Work instruction →
With the pictures left out, restate exactly the part below that opens with the line containing "510x287 pixels. How" and closes with the line containing "The height and width of the screenshot is (1206, 2160).".
Segment Start: The data
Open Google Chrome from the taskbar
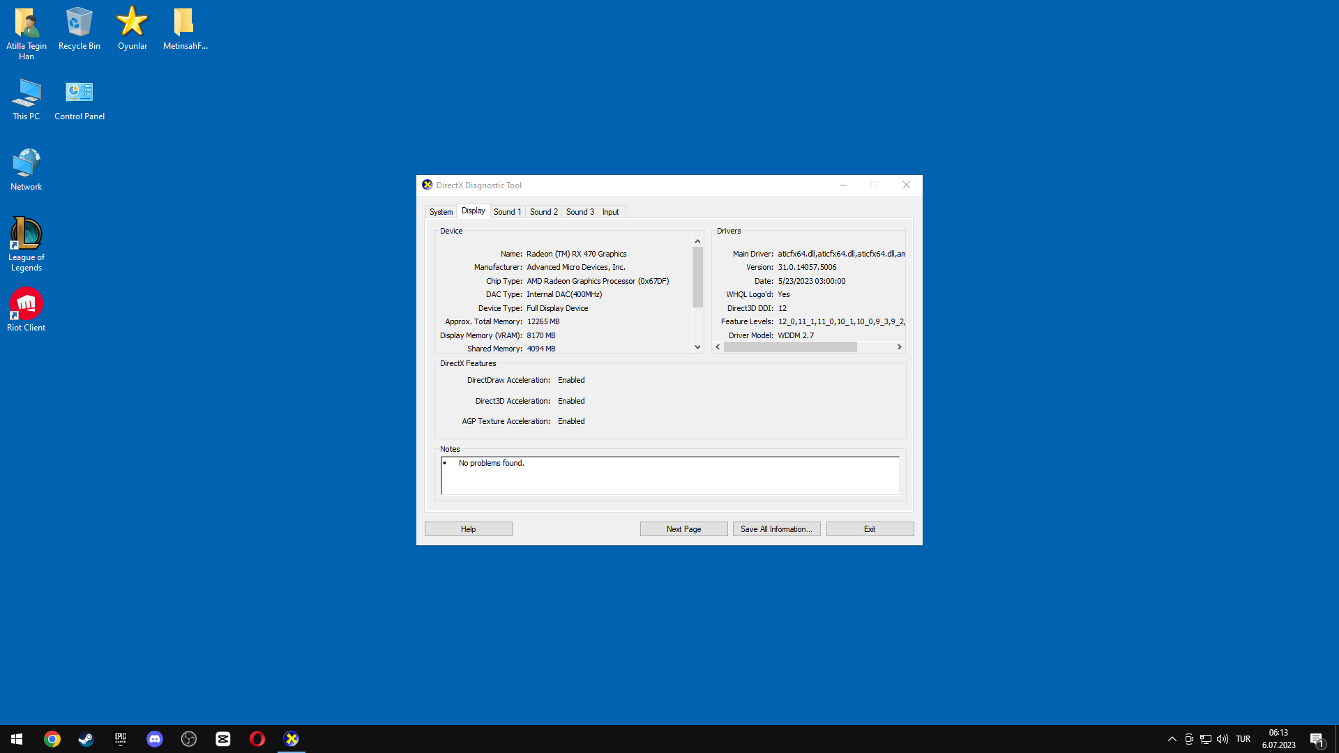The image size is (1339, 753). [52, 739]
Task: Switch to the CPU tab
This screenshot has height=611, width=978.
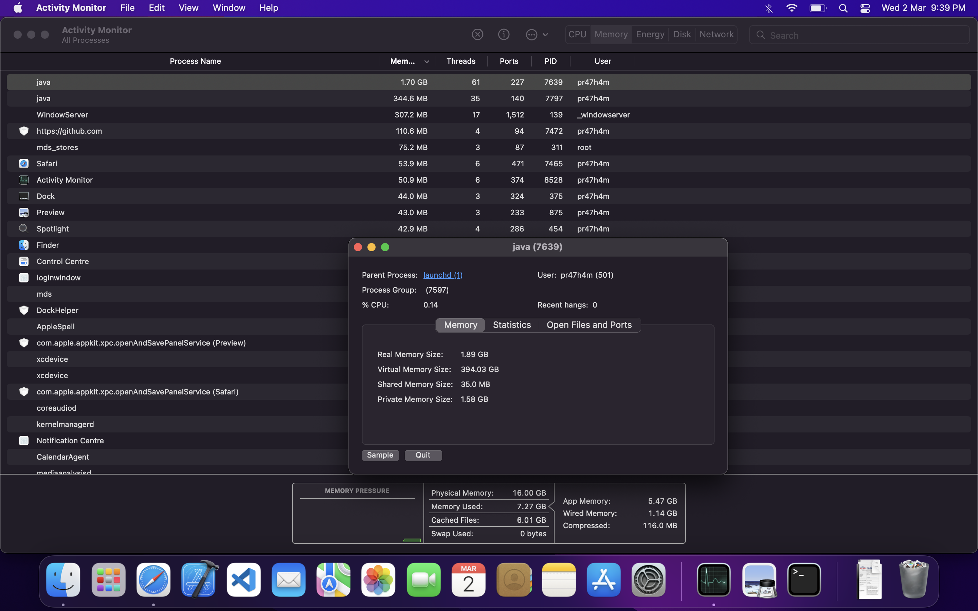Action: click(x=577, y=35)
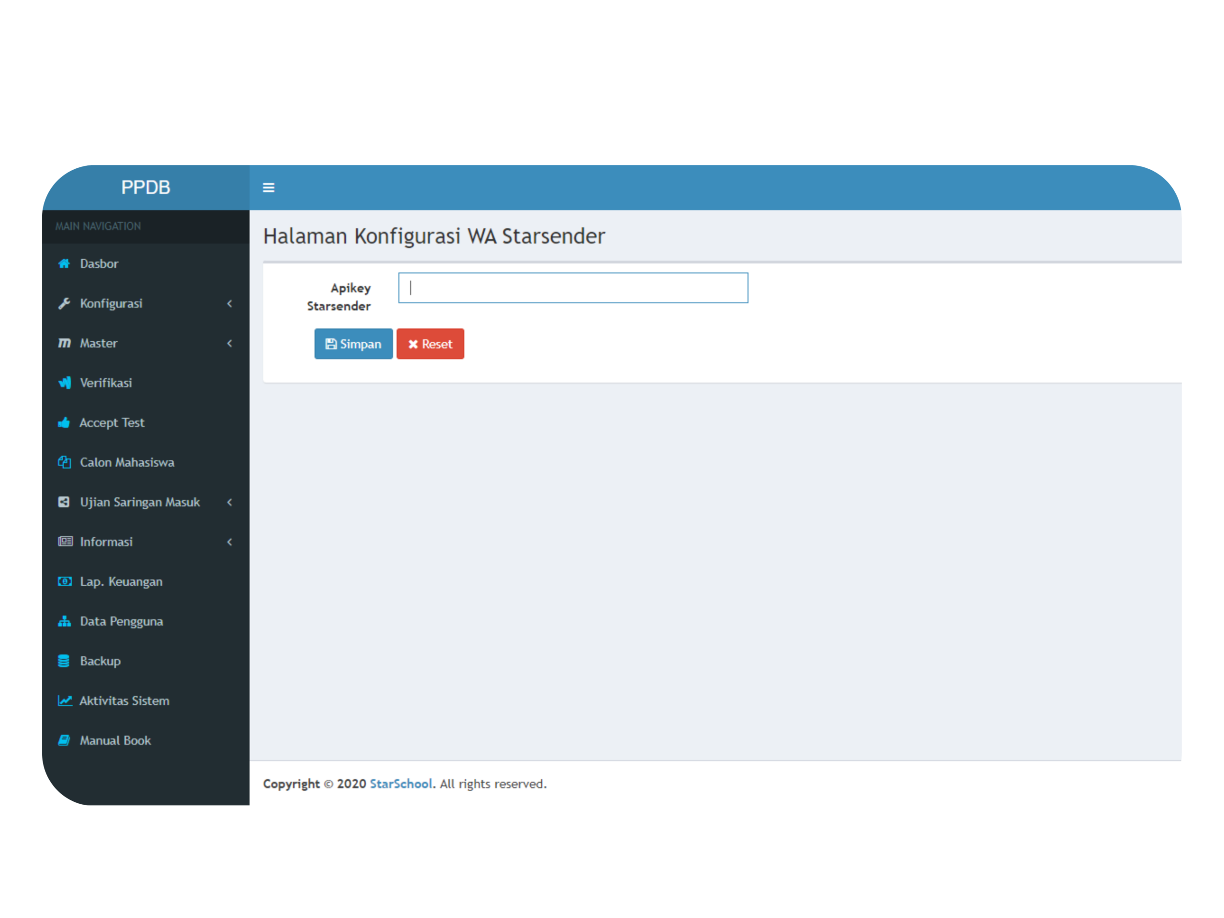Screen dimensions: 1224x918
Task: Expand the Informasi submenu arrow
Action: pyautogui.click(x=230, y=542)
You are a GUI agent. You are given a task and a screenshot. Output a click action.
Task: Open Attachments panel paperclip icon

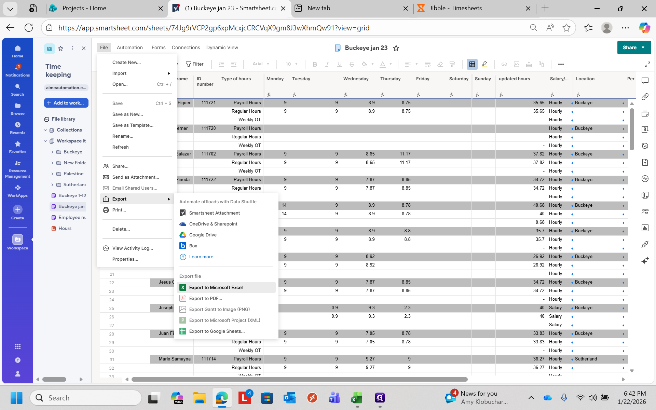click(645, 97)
Segment End: The data
Segment Start: The data
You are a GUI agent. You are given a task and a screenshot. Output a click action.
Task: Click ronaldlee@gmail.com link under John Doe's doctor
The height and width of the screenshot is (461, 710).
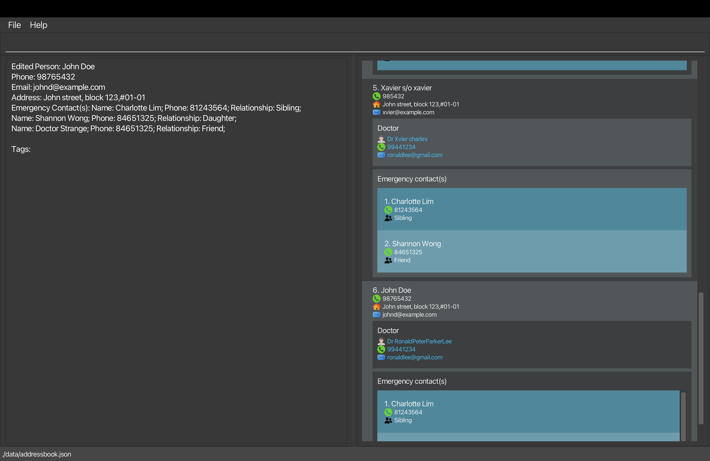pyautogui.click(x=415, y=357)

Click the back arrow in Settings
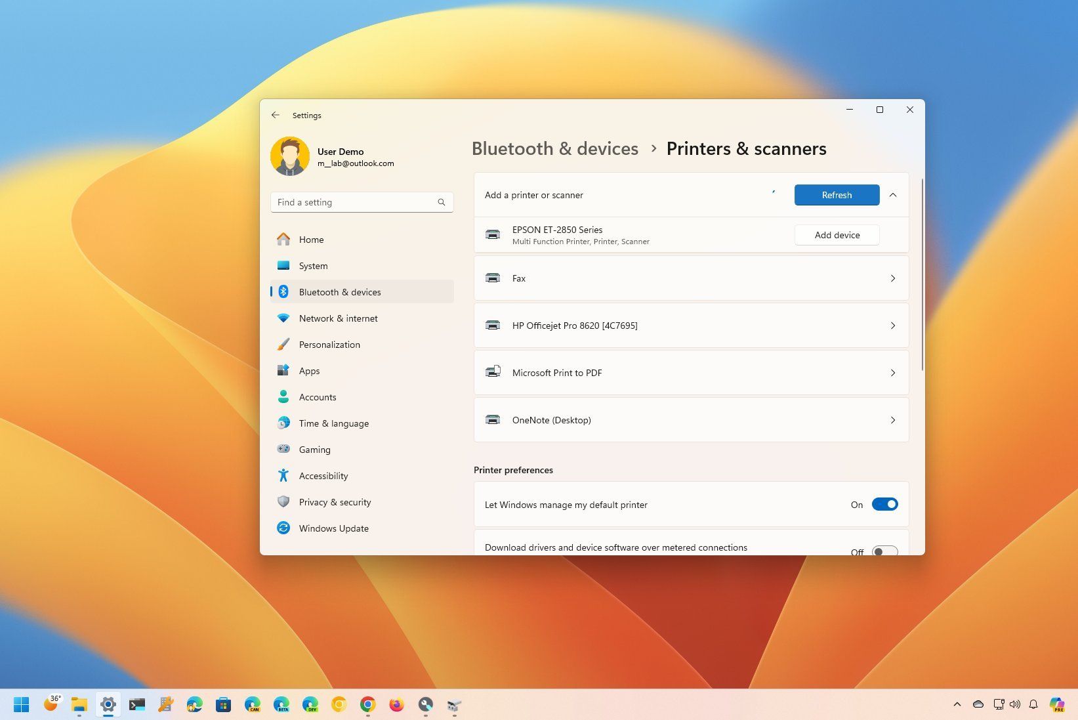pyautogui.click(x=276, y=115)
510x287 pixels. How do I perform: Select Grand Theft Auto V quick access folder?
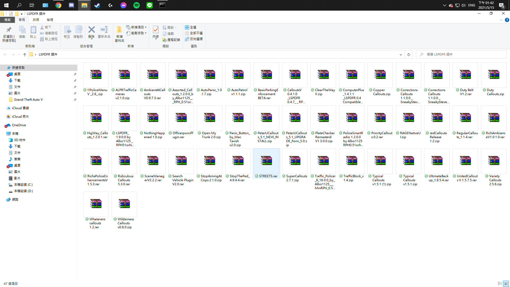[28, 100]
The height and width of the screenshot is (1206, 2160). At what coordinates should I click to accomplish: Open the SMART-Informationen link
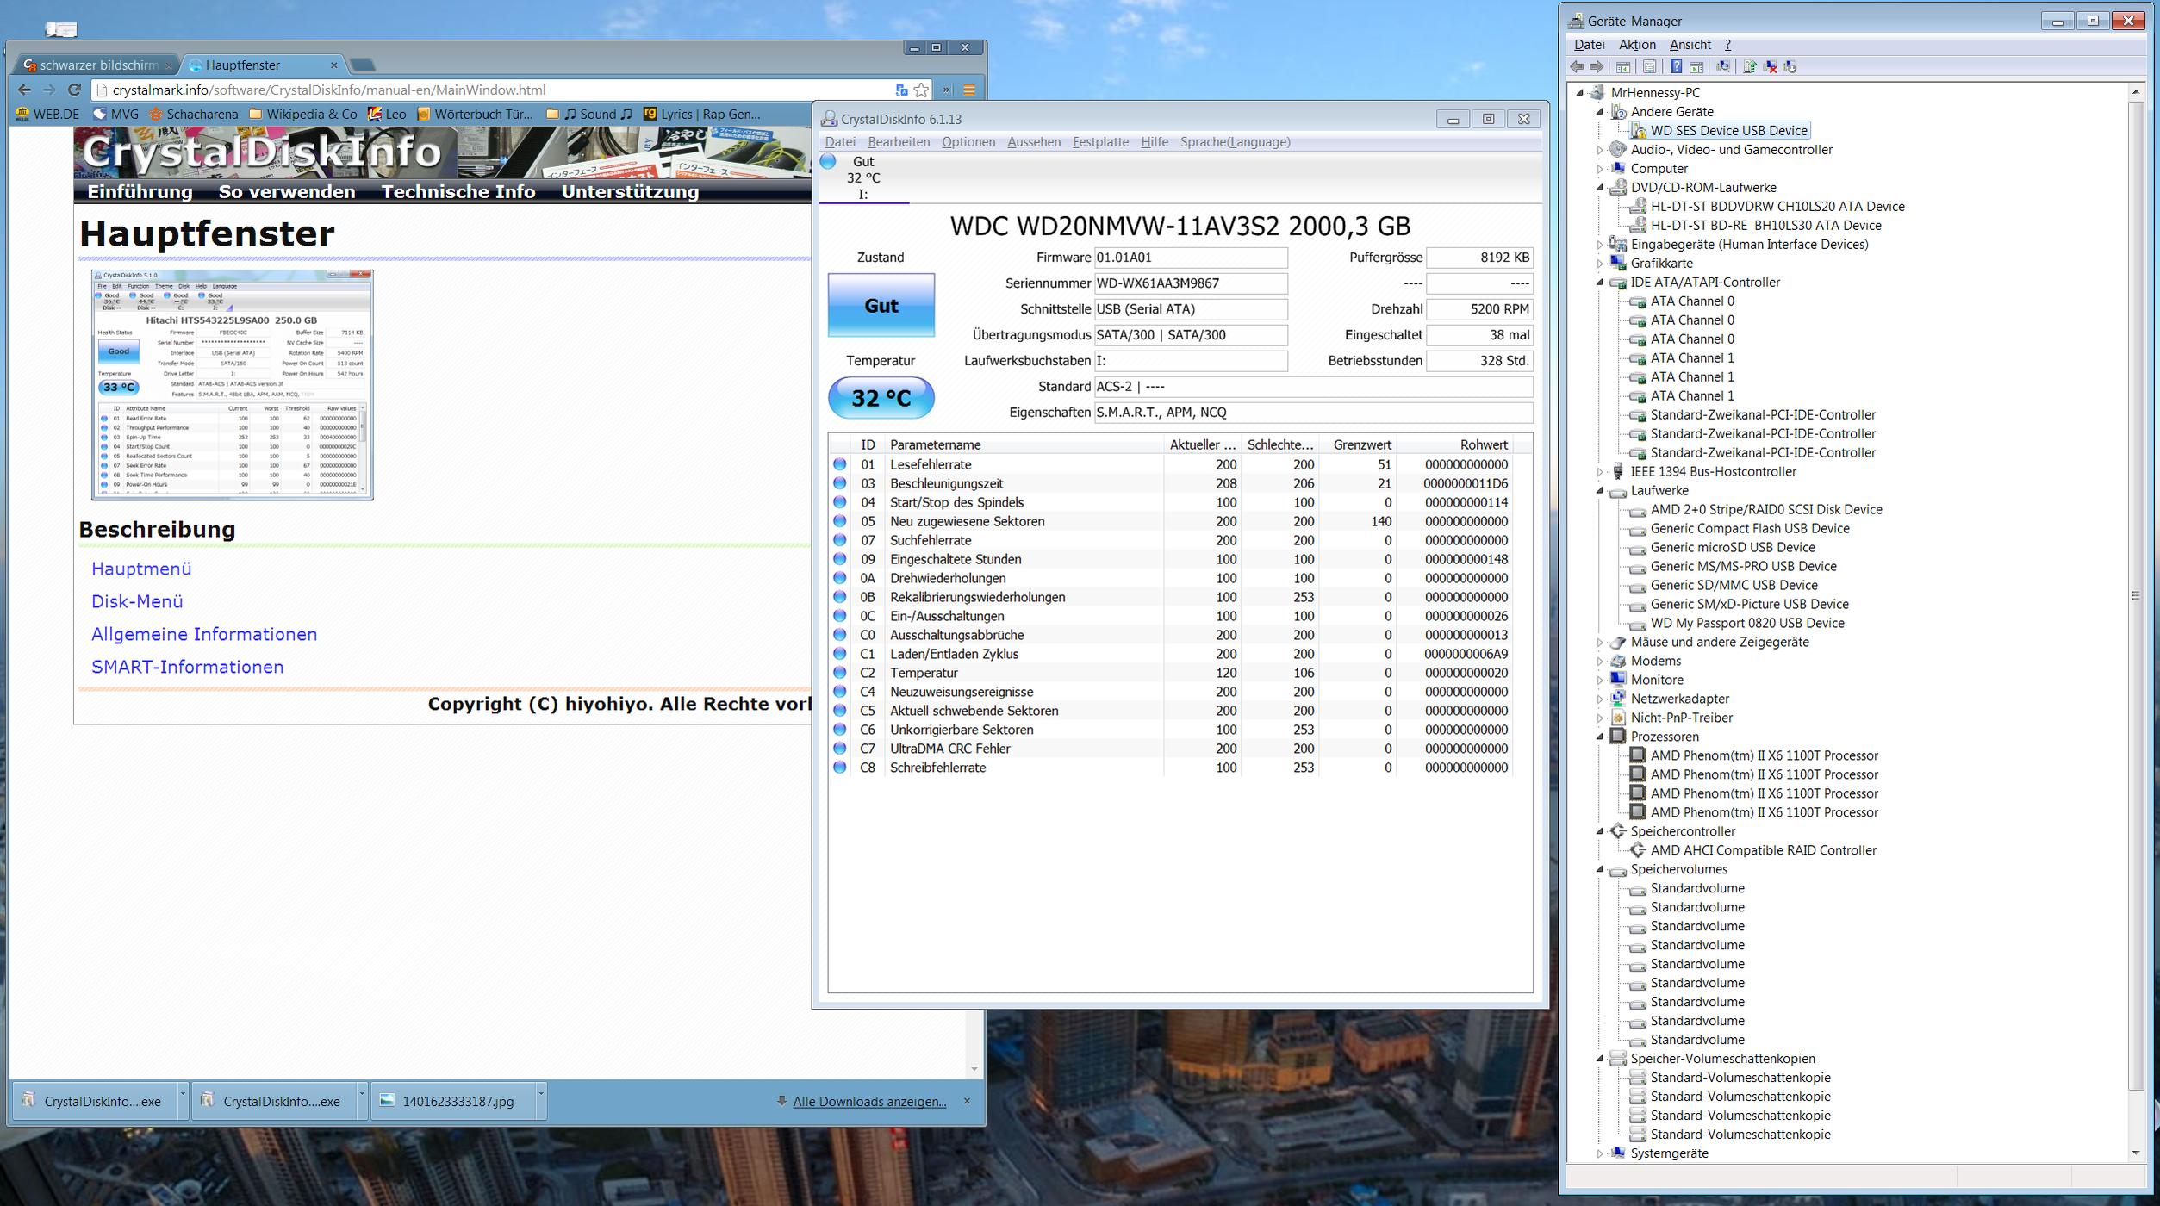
Segment End: The data
Segment Start: The data
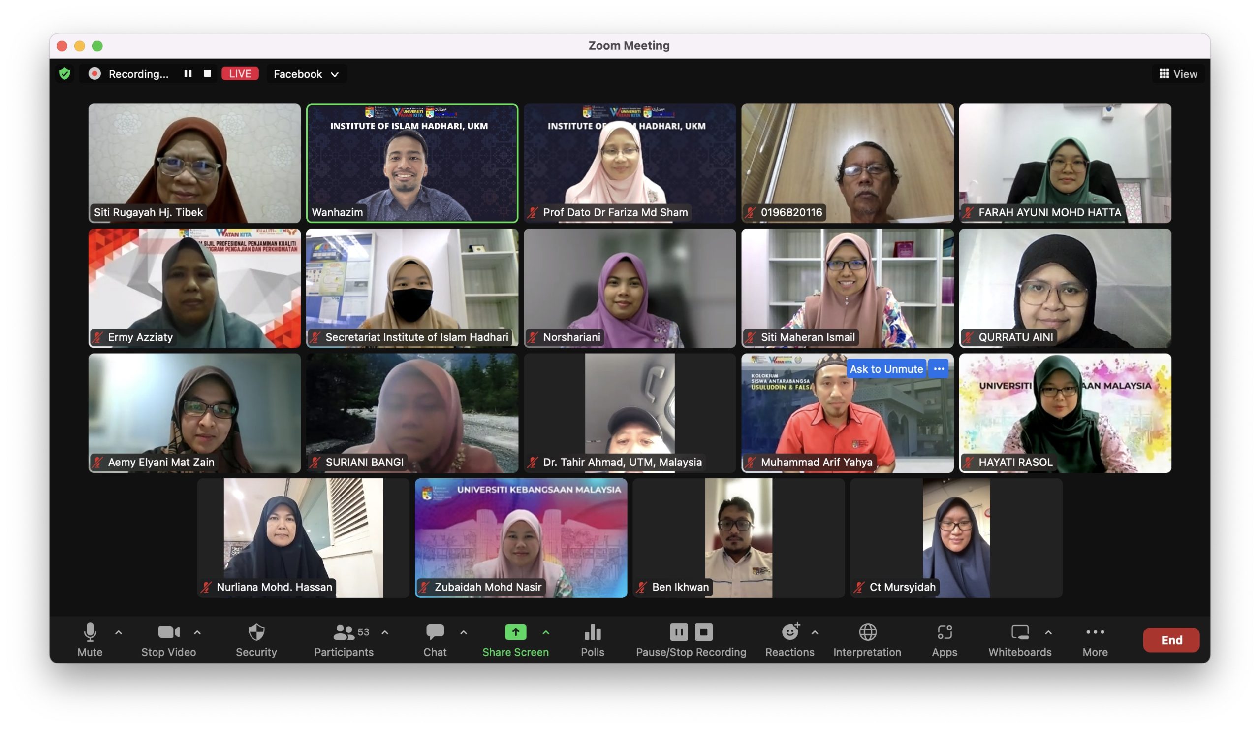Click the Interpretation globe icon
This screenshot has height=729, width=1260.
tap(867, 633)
Segment End: The data
Problem solution →
510x287 pixels. How do I perform: Select Grand Theft Auto V quick access folder?
[28, 100]
The height and width of the screenshot is (1206, 2160). At what coordinates should I click to accomplish: Open the SMART-Informationen link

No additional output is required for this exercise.